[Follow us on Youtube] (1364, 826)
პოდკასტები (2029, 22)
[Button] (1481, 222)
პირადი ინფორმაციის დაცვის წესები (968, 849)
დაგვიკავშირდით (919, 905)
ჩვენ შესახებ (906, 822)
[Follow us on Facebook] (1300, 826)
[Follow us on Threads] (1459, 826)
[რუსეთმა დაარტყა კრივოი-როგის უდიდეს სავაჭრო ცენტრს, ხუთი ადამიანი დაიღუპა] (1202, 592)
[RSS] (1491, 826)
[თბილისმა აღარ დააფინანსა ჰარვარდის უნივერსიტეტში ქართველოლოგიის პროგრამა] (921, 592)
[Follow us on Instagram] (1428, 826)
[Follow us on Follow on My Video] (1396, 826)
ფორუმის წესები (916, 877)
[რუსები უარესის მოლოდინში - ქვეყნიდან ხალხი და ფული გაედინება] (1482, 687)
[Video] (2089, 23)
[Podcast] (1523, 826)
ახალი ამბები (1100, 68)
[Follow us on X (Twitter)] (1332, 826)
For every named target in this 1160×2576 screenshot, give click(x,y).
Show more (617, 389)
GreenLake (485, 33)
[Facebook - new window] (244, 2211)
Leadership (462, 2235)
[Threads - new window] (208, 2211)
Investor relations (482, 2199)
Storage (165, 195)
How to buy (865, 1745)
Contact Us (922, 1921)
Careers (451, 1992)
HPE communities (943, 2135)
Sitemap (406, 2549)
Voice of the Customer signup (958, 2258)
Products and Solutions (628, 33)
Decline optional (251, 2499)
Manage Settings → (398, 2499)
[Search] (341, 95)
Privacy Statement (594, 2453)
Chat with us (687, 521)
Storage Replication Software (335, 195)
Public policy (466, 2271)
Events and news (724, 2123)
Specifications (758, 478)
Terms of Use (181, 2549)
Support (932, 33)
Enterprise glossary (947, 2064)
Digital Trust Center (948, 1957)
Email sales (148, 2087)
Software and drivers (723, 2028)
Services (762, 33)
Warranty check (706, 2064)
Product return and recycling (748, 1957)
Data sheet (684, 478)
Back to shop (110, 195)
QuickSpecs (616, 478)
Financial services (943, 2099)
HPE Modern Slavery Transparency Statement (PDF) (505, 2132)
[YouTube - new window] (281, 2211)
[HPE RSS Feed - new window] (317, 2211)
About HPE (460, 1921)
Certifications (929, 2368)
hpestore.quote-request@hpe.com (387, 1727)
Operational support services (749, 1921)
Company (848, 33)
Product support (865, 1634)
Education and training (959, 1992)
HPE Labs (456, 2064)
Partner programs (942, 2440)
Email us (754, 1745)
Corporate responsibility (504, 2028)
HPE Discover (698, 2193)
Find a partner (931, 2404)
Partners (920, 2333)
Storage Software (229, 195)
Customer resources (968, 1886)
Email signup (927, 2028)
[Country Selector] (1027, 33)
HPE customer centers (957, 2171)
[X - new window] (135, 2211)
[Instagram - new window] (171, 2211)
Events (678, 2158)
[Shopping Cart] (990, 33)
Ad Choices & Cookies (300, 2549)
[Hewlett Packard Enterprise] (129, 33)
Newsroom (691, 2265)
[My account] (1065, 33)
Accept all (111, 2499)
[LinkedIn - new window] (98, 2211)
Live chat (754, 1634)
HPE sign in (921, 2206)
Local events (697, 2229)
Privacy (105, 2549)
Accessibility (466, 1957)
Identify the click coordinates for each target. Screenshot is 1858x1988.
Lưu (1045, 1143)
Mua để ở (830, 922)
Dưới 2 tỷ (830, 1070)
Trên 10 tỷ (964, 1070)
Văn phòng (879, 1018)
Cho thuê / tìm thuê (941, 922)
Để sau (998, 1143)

**********

_ACTIVITY_. Exact reproduction of the entire listing is required.

_RESULT OF THIS EXERCISE_.
[Follow us on Youtube] (1364, 826)
პოდკასტები (2029, 22)
[Button] (1481, 222)
პირადი ინფორმაციის დაცვის წესები (968, 849)
დაგვიკავშირდით (919, 905)
ჩვენ შესახებ (906, 822)
[Follow us on Facebook] (1300, 826)
[Follow us on Threads] (1459, 826)
[რუსეთმა დაარტყა კრივოი-როგის უდიდეს სავაჭრო ცენტრს, ხუთი ადამიანი დაიღუპა] (1202, 592)
[RSS] (1491, 826)
[თბილისმა აღარ დააფინანსა ჰარვარდის უნივერსიტეტში ქართველოლოგიის პროგრამა] (921, 592)
[Follow us on Instagram] (1428, 826)
[Follow us on Follow on My Video] (1396, 826)
ფორუმის წესები (916, 877)
[რუსები უარესის მოლოდინში - ქვეყნიდან ხალხი და ფული გაედინება] (1482, 687)
[Video] (2089, 23)
[Podcast] (1523, 826)
ახალი ამბები (1100, 68)
[Follow us on X (Twitter)] (1332, 826)
For every named target in this 1160×2576 screenshot, give click(x,y).
Show more (617, 389)
GreenLake (485, 33)
[Facebook - new window] (244, 2211)
Leadership (462, 2235)
[Threads - new window] (208, 2211)
Investor relations (482, 2199)
Storage (165, 195)
How to buy (865, 1745)
Contact Us (922, 1921)
Careers (451, 1992)
HPE communities (943, 2135)
Sitemap (406, 2549)
Voice of the Customer signup (958, 2258)
Products and Solutions (628, 33)
Decline optional (251, 2499)
Manage Settings → (398, 2499)
[Search] (341, 95)
Privacy Statement (594, 2453)
Chat with us (687, 521)
Storage Replication Software (335, 195)
Public policy (466, 2271)
Events and news (724, 2123)
Specifications (758, 478)
Terms of Use (181, 2549)
Support (932, 33)
Enterprise glossary (947, 2064)
Digital Trust Center (948, 1957)
Email sales (148, 2087)
Software and drivers (723, 2028)
Services (762, 33)
Warranty check (706, 2064)
Product return and recycling (748, 1957)
Data sheet (684, 478)
Back to shop (110, 195)
QuickSpecs (616, 478)
Financial services (943, 2099)
HPE Modern Slavery Transparency Statement (PDF) (505, 2132)
[YouTube - new window] (281, 2211)
[HPE RSS Feed - new window] (317, 2211)
About HPE (460, 1921)
Certifications (929, 2368)
hpestore.quote-request@hpe.com (387, 1727)
Operational support services (749, 1921)
Company (848, 33)
Product support (865, 1634)
Education and training (959, 1992)
HPE Labs (456, 2064)
Partner programs (942, 2440)
Email us (754, 1745)
Corporate responsibility (504, 2028)
HPE Discover (698, 2193)
Find a partner (931, 2404)
Partners (920, 2333)
Storage Software (229, 195)
Customer resources (968, 1886)
Email signup (927, 2028)
[Country Selector] (1027, 33)
HPE customer centers (957, 2171)
[X - new window] (135, 2211)
[Instagram - new window] (171, 2211)
Events (678, 2158)
[Shopping Cart] (990, 33)
Ad Choices & Cookies (300, 2549)
[Hewlett Packard Enterprise] (129, 33)
Newsroom (691, 2265)
[My account] (1065, 33)
Accept all (111, 2499)
[LinkedIn - new window] (98, 2211)
Live chat (754, 1634)
HPE sign in (921, 2206)
Local events (697, 2229)
Privacy (105, 2549)
Accessibility (466, 1957)
Identify the click coordinates for each target. Screenshot is 1858x1988.
Lưu (1045, 1143)
Mua để ở (830, 922)
Dưới 2 tỷ (830, 1070)
Trên 10 tỷ (964, 1070)
Văn phòng (879, 1018)
Cho thuê / tìm thuê (941, 922)
Để sau (998, 1143)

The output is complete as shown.